In college I was hired to build an auction site. I was billing my client $20 / hour and subcontracting out the work to some of my fellow classmates at $10 / hour. I was swamped with other work and didn't have much time to review the code. I just made sure it satisfied the specifications and shipped it. We launched the site and did a few hundred thousands dollars worth of transactions in the first 24 hours. Then something strange happened... all of the bids mysteriously disappeared from our admin panel and users started emailing in asking why their bids weren't showing up anymore. I got a panicked call asking what had happened. I had no clue, but promised to look into it. I started digging through the server logs and noticed that all the bids had been deleted around the time that Google had discovered and crawled the site. Sure enough, my friend had added links to delete bids via the admin panel that were executed via GET requests. It wouldn't have been that big of a deal except the poor guy had used JavaScript for authentication! Google's crawlers had carefully hit every single Delete link and wiped out the site. I fixed the authentication system, refunded everyone's credit cards and relaunched the site with a huge apology for the issues. Needless to say, from that day on I became far more diligent about doing code audits.
The first time someone wanted to hire me was even before I started college.
"so how much will you bill me?"
"Well right now I get 7€ (9.2$ at current rate) for unloding trucks ..." He interupted me before I could finish the sentence and demand 8€.
"I can not pay you 7€! taht is just to much!"
Sooooo I declined but someone took the job ... for under 8$ an hour.
This sadly still happens. I remember looking through Craigslist jobs and legit companies wanting someone with html/css/javascript/php experience for $8/hr, kid you not.
Part of the problem is, it's difficult to convince companies that (html/css/js/php) coding work is worth something, unless the company you're working for is actually a startup. Especially when they say "Can't you just do it in Wordpress, or Wix or something?"
Another part of the problem is, developers take that work. I probably would myself. I'd hate myself for it but if I have to take shit pay to make ends meet I'd rather do it coding than not.
Do they really allow hourly billing - I wonder if they realise it can cost less to get an experienced person at a higher hourly rate who'll do the job in less hours.
This seems analogous to "The Market for Lemons"* The proprietor of a small business has a very hard time judging the competence of a designer/developer even for simple jobs.
This story almost had me in tears (a mix of schadenfreude and shame for my profession). I hope they learned something not to give business critical work to college students. Makes me think that IT Risk management should be right at the top of what MBAs have to learn.
>I hope they learned something not to give business critical work to college students.
I've had the same kind of experience hiring a 'real' consulting firms. We were sent a PhD, who banged out a pretty standard looking interface for us that worked terribly. Ostensibly we could've sued, but that just takes more time, and doesn't really fix things.
Wow. Just because someone is a college student doesn't mean they are incompetent! Plenty of people do business critical work as college students, haven't you ever heard of co-op before? A degree doesn't make you competent either, I've worked with enough people who have degrees who are completely incompetent.

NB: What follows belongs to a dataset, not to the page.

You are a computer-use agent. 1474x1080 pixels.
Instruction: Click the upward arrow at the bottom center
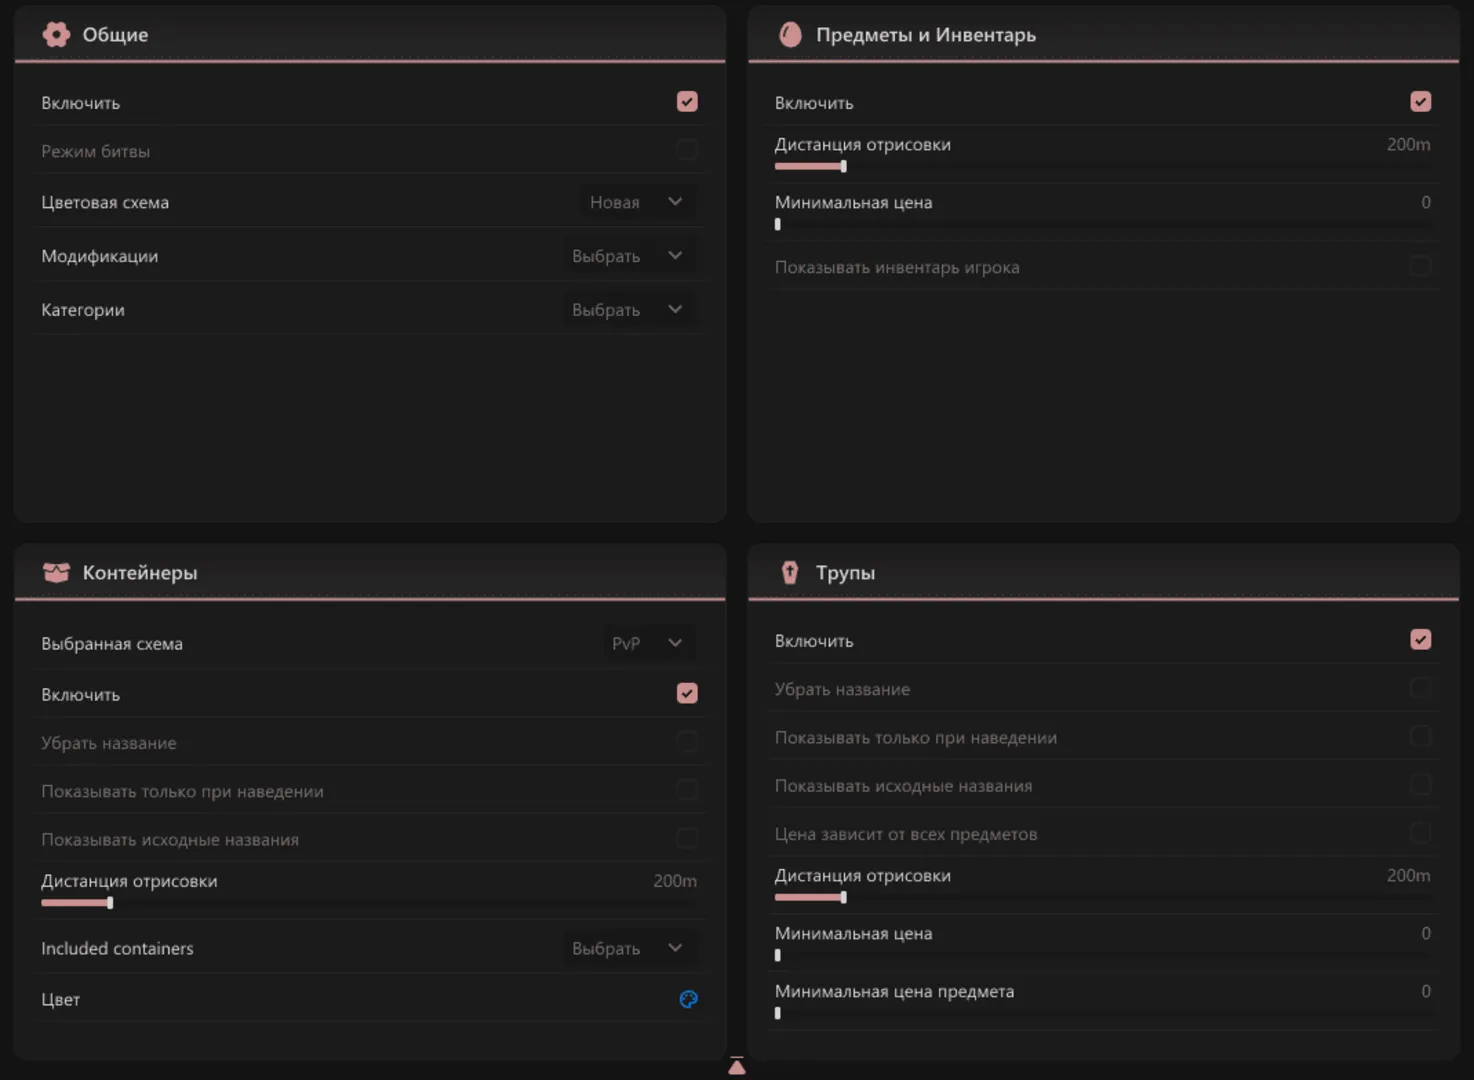pos(737,1066)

College students might need some extra supervision to make sure they are doing the right thing, but so do jr engineers.
Anyways, those are the things that a code review would catch.
I think you got me wrong, sorry for not having myself made clearer. I worked through college as an IT consultant as well, however as you noted under supervision of a consulting company with seniors. Hiring a college student directly, without a company attached that can be made liable, is just a bad idea, both for the customer and the student. Just imagine the customer had sued parent. I wasn't talking about technical competence - it's all about liability as well as having proper processes for design, implementation, review, testing and rollout in place - a thing that can easily he seen even before signing a contract.
I agree with the sentiment, but in this particular case, do you really think an MBA'd IT manager was in charge of a project that paid $20 per hour? (As opposed to Accenture rates.)
No, I don't think so. On the other hand I do know a case with MBA type manager who gave away the job of doing their website to a complete amateur, just because he knew him. So it wouldn't surprise me either to be honest.
How did GoogleBot get access to the (presumably) private admin panel to crawl the links in the first place? Also, these sort of things require server-side authentication, not just JS. Just because GoogleBot won't crawl your PUT requests doesn't mean others won't -- including users (malicious or otherwise)! Just sayin'.
When you think about it it's actually pretty elegant -- if your purpose is to write something that appears to work but will do the worst possible thing when crawled.